Mais il n’eſt pas beſoin que les Dieux qu’on offenſe,
Faſſent par leur tonnerre éclater leur vengence ;
Ce forfait avec lui porte ſon châtiment.
Les Romains ſont en proye à leur aveuglement,
Ils ne conſultent plus les loix, ny la Juſtice,
Un caprice détruit ce qu’a fait un caprice.

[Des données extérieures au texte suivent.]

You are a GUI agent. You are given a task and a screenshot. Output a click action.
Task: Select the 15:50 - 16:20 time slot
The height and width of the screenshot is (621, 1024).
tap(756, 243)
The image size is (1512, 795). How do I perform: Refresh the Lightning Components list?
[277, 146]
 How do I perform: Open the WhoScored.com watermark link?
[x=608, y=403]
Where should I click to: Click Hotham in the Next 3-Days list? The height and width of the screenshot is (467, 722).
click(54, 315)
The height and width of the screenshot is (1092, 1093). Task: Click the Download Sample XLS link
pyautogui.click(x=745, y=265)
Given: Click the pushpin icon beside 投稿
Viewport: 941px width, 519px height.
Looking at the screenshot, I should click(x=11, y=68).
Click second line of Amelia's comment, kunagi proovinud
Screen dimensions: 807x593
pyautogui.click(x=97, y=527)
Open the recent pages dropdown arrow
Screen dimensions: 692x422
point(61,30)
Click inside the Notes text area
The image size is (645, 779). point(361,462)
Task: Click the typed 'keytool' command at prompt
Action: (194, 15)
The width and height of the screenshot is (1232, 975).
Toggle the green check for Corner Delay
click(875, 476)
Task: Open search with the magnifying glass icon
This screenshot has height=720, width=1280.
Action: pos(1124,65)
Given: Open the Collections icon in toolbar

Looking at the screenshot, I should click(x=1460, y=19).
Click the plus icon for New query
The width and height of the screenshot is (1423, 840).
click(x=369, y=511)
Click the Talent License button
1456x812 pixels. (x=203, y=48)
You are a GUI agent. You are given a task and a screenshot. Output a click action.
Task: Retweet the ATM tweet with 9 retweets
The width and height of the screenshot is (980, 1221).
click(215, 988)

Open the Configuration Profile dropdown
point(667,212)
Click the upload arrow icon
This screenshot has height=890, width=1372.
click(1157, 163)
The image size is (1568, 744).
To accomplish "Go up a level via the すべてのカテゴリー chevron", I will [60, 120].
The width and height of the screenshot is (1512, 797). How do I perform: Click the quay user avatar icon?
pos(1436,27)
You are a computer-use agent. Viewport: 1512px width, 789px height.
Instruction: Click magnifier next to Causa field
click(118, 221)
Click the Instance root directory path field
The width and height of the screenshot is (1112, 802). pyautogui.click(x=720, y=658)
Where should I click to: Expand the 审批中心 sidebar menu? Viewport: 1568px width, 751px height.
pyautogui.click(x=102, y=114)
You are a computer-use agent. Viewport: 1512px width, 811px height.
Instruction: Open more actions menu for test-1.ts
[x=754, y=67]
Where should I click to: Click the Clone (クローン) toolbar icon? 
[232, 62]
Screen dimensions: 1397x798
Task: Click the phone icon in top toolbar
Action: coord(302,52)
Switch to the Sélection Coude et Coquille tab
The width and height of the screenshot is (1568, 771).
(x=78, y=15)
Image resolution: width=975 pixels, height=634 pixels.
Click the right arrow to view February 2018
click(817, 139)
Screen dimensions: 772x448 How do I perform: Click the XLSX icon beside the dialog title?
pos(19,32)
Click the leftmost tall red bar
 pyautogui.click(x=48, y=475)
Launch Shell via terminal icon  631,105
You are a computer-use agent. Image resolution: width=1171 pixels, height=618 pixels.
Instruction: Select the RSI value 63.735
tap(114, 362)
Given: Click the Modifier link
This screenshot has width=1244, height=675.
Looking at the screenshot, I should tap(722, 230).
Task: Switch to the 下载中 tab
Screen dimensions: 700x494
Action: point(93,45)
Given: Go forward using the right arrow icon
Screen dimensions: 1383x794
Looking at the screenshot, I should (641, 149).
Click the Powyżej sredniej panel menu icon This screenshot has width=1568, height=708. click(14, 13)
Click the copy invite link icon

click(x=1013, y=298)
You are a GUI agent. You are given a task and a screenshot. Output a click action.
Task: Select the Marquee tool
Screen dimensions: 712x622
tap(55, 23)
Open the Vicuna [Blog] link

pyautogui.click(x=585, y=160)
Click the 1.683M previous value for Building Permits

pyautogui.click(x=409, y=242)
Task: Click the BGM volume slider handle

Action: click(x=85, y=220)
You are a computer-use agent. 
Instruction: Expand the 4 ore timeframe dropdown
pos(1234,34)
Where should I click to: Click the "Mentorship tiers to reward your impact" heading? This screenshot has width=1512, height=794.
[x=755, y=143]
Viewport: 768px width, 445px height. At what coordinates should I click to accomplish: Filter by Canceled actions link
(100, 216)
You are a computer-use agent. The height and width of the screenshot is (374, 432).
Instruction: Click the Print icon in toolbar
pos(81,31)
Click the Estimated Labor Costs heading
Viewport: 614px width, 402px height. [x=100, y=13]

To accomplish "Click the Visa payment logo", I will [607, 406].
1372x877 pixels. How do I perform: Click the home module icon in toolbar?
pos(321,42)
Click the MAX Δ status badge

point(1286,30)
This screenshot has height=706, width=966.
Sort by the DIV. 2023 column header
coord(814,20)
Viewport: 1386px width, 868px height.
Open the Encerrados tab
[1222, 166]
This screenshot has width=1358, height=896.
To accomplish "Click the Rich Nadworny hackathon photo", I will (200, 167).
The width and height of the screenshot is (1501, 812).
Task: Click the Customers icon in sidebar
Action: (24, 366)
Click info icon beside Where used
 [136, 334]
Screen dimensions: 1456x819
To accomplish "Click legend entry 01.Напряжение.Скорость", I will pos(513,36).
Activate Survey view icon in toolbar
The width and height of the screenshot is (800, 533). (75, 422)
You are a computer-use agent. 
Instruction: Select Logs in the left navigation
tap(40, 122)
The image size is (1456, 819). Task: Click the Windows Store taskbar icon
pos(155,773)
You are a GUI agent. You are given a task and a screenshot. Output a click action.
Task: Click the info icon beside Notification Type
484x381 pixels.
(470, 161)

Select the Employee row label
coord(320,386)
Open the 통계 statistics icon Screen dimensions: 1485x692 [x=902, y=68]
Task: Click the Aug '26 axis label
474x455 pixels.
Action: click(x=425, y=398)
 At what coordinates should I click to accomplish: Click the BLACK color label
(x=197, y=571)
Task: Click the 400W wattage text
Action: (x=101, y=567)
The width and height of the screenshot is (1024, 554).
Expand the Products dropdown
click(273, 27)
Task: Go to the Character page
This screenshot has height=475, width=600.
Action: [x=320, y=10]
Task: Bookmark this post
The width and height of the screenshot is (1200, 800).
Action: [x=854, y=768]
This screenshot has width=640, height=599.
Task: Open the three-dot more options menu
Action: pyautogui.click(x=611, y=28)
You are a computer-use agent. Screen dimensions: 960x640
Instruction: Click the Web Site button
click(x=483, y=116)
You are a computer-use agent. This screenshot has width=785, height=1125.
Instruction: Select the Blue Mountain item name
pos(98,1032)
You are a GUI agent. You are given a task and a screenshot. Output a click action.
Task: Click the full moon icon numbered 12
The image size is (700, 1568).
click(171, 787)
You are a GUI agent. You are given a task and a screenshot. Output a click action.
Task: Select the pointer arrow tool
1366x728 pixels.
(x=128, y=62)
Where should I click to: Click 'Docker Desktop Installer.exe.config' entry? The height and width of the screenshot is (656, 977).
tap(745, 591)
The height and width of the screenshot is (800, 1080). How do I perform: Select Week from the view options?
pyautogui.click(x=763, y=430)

Le peuple en ne ſuivant que ſa legereté,
Se flatte d’exercer ſa fauſſe liberté,
Et par cette licence impunément ſoufferte,
Triomphe de pouvoir travailler à ſa perte.
Vous-même qu’il a mis dans un rang éclatant,
Que n’éprouvez-vous point de ce peuple inconſtant ?
À vôtre autorité chancelante, incertaine,
Il peut quand il luy plaît ſe dérober ſans peine ;
Il vous ôte à ſon gré vos ſuperbes faiceaux,
Lorſqu’il fit choix d’abord de ſes Maîtres nouveaux,
Brutus & Collatin occupoient cette place,
Depuis un vain ſoupçon, une inconſtante audace
Degrada Colatin, & vous donna Seigneur,
Pour peu de tems, peut-eſtre, un dangereux honneur ;
Ha ! Romulus ſans doute eut tous les Dieux contraires,
Lors qu’en ces murs naiſſans il raſſembla nos Peres,
S’il faut que par un peuple à luy-même livré.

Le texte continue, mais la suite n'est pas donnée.